- **DESCRIPTION OF THE TASK**: Give back every record below precisely as written.

- **Pixel coordinate grounding data**:
+ + + +

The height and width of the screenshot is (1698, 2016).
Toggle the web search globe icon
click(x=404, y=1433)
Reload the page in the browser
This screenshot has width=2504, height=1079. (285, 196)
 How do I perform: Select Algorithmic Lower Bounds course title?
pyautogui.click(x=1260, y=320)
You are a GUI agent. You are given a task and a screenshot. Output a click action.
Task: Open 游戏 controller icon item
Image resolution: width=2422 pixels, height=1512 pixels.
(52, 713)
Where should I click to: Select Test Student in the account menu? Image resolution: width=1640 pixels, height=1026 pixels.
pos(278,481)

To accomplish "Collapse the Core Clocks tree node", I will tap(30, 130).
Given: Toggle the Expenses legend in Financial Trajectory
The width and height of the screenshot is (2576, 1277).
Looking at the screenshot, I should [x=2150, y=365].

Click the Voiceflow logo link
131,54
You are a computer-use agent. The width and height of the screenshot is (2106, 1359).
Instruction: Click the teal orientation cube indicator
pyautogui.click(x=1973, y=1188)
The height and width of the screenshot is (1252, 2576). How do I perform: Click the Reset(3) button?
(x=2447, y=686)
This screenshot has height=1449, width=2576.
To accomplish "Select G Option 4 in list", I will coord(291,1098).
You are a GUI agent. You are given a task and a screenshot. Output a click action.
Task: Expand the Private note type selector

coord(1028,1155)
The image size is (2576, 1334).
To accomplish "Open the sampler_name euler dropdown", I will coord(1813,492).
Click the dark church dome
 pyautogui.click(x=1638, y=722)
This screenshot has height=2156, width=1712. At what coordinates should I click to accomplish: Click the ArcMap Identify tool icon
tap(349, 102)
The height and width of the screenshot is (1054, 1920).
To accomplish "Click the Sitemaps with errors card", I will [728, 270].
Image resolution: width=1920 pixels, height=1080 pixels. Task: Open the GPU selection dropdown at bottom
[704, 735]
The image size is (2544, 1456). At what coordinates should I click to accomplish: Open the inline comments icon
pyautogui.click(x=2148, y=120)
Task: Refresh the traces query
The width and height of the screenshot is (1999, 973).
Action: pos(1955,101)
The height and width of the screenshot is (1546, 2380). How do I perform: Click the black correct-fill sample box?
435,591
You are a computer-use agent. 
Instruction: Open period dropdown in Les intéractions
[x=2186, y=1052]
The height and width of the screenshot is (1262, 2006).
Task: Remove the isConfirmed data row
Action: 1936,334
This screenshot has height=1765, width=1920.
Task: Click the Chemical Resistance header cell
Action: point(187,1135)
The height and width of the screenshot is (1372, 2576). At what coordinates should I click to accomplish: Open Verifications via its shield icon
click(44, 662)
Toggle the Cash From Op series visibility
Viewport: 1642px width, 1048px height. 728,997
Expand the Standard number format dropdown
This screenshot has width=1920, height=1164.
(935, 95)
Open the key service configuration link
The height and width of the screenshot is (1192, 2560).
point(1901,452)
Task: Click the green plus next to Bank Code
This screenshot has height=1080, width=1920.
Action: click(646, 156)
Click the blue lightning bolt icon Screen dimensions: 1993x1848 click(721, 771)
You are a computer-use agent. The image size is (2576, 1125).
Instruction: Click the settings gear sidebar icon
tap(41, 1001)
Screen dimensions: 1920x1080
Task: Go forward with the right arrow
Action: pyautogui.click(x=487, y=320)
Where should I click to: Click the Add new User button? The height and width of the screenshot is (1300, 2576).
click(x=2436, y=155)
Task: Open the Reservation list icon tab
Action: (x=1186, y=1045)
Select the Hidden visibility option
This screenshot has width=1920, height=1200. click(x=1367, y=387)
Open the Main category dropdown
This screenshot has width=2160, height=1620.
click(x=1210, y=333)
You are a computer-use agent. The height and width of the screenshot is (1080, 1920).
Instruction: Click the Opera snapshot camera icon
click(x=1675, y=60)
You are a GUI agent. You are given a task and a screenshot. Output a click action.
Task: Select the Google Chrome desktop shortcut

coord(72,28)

+ + + +

- **ANSWER TO THE EXERCISE**:
The height and width of the screenshot is (1698, 2016).
Toggle the web search globe icon
click(x=404, y=1433)
Reload the page in the browser
This screenshot has width=2504, height=1079. (285, 196)
 How do I perform: Select Algorithmic Lower Bounds course title?
pyautogui.click(x=1260, y=320)
You are a GUI agent. You are given a task and a screenshot. Output a click action.
Task: Open 游戏 controller icon item
Image resolution: width=2422 pixels, height=1512 pixels.
(52, 713)
Where should I click to: Select Test Student in the account menu? Image resolution: width=1640 pixels, height=1026 pixels.
pos(278,481)

To accomplish "Collapse the Core Clocks tree node", I will tap(30, 130).
Given: Toggle the Expenses legend in Financial Trajectory
The width and height of the screenshot is (2576, 1277).
Looking at the screenshot, I should [x=2150, y=365].

Click the Voiceflow logo link
131,54
You are a computer-use agent. The width and height of the screenshot is (2106, 1359).
Instruction: Click the teal orientation cube indicator
pyautogui.click(x=1973, y=1188)
The height and width of the screenshot is (1252, 2576). How do I perform: Click the Reset(3) button?
(x=2447, y=686)
This screenshot has height=1449, width=2576.
To accomplish "Select G Option 4 in list", I will coord(291,1098).
You are a GUI agent. You are given a task and a screenshot. Output a click action.
Task: Expand the Private note type selector

coord(1028,1155)
The image size is (2576, 1334).
To accomplish "Open the sampler_name euler dropdown", I will coord(1813,492).
Click the dark church dome
 pyautogui.click(x=1638, y=722)
This screenshot has height=2156, width=1712. At what coordinates should I click to accomplish: Click the ArcMap Identify tool icon
tap(349, 102)
The height and width of the screenshot is (1054, 1920).
To accomplish "Click the Sitemaps with errors card", I will [728, 270].
Image resolution: width=1920 pixels, height=1080 pixels. Task: Open the GPU selection dropdown at bottom
[704, 735]
The image size is (2544, 1456). At what coordinates should I click to accomplish: Open the inline comments icon
pyautogui.click(x=2148, y=120)
Task: Refresh the traces query
The width and height of the screenshot is (1999, 973).
Action: pos(1955,101)
The height and width of the screenshot is (1546, 2380). How do I perform: Click the black correct-fill sample box?
435,591
You are a computer-use agent. 
Instruction: Open period dropdown in Les intéractions
[x=2186, y=1052]
The height and width of the screenshot is (1262, 2006).
Task: Remove the isConfirmed data row
Action: 1936,334
This screenshot has height=1765, width=1920.
Task: Click the Chemical Resistance header cell
Action: point(187,1135)
The height and width of the screenshot is (1372, 2576). At what coordinates should I click to accomplish: Open Verifications via its shield icon
click(44, 662)
Toggle the Cash From Op series visibility
Viewport: 1642px width, 1048px height. 728,997
Expand the Standard number format dropdown
This screenshot has width=1920, height=1164.
(935, 95)
Open the key service configuration link
The height and width of the screenshot is (1192, 2560).
point(1901,452)
Task: Click the green plus next to Bank Code
This screenshot has height=1080, width=1920.
Action: click(646, 156)
Click the blue lightning bolt icon Screen dimensions: 1993x1848 click(721, 771)
You are a computer-use agent. The image size is (2576, 1125).
Instruction: Click the settings gear sidebar icon
tap(41, 1001)
Screen dimensions: 1920x1080
Task: Go forward with the right arrow
Action: pyautogui.click(x=487, y=320)
Where should I click to: Click the Add new User button? The height and width of the screenshot is (1300, 2576).
click(x=2436, y=155)
Task: Open the Reservation list icon tab
Action: (x=1186, y=1045)
Select the Hidden visibility option
This screenshot has width=1920, height=1200. click(x=1367, y=387)
Open the Main category dropdown
This screenshot has width=2160, height=1620.
click(x=1210, y=333)
You are a computer-use agent. The height and width of the screenshot is (1080, 1920).
Instruction: Click the Opera snapshot camera icon
click(x=1675, y=60)
You are a GUI agent. You are given a task and a screenshot. Output a click action.
Task: Select the Google Chrome desktop shortcut

coord(72,28)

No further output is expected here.